Portera estuvo siempre rodeado de artistas, como entusiasta, como entendido y también como médico. Estudió en Zaragoza con José Antonio Labordeta y fue amigo y cooperador infatigable de la gente del grupo El Paso. Con todos estos, entre ellos Eduardo Chillida, Palazuela, Martín Chirino y Manolo Millares, tuvo relaciones frecuentes y fraternales. A Millares lo atendió en los momentos más graves de su última enfermedad neurológica, que empezó siendo una depresión. “Él estaba en ese inquietante mundo de la creación artística intentando recobrar la arqueología de la vida y de la cultura. Pero hubo una época en que estuvo tristón. Su mujer, Elvireta, me lo advirtió… Cada día pasaba a verlo a su casa, y le decía que pintara, que eso era lo suyo, ahí era él mismo, y me hizo caso. Hicimos un viaje al románico mozárabe; mejoró, estaba feliz. Pero un día me telefoneó Elvireta: 'Manolo tiene a Coro [su hija de meses] en brazos, se ha caído y está desorientado'. Ingresó, fue operado; pero después de la cirugía la lesión volvió a reaparecer…”.

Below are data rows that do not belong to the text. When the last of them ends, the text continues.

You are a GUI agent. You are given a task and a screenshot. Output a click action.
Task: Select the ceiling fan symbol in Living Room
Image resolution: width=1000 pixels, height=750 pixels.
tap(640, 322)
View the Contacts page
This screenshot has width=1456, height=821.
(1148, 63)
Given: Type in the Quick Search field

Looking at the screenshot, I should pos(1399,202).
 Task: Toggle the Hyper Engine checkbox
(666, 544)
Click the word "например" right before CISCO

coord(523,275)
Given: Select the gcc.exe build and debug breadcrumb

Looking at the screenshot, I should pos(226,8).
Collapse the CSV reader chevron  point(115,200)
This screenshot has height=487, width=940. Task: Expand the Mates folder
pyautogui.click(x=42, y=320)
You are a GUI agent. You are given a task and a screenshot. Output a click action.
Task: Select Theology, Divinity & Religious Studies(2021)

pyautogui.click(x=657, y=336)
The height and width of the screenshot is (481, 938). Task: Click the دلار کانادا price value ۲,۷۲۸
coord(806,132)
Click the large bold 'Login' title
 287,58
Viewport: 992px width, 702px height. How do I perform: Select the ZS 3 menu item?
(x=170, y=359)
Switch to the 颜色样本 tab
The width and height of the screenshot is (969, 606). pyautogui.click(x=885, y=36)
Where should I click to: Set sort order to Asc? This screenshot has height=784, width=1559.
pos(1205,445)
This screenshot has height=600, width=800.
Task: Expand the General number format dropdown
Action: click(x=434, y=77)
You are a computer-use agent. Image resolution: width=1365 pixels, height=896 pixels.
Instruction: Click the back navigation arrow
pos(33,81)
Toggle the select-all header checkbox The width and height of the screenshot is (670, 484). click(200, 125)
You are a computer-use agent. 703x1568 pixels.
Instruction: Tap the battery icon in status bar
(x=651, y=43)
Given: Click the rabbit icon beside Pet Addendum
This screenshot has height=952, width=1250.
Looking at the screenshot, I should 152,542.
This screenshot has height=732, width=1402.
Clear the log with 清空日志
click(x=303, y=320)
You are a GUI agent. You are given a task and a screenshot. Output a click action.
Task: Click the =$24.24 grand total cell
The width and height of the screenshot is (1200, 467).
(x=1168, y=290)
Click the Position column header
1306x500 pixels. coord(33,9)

Atento a todo lo que fuera dolor y propuesta de alivio, recibió en su despacho a Paul Bowles, que, como Millares, estaba tristón, necesitado de que un hombre como él (al que había tratado en Tánger) le levantara el ánimo y le convenciera de que una operación de rodilla no era el último suspiro de la vida… El modo como Portera trató al ya muy frágil autor de El cielo protector era una metáfora de cómo debió tratar a su hijo, a Millares, a todo el que pasó por la inteligencia de sus manos…
Era, además, un hombre generoso, vital, una energía admirable puesta al servicio de la ciencia y de la amistad. Grande de estatura, así lo fue de actitud. La palabra no estaba en el último lugar de sus recursos. Alargó la medicina hasta la fraternidad y se merece ahora no solo la gratitud de aquellos a los que trató sino de la propia ciencia y de la sociedad a la que sirvió como si el tiempo fuera aire.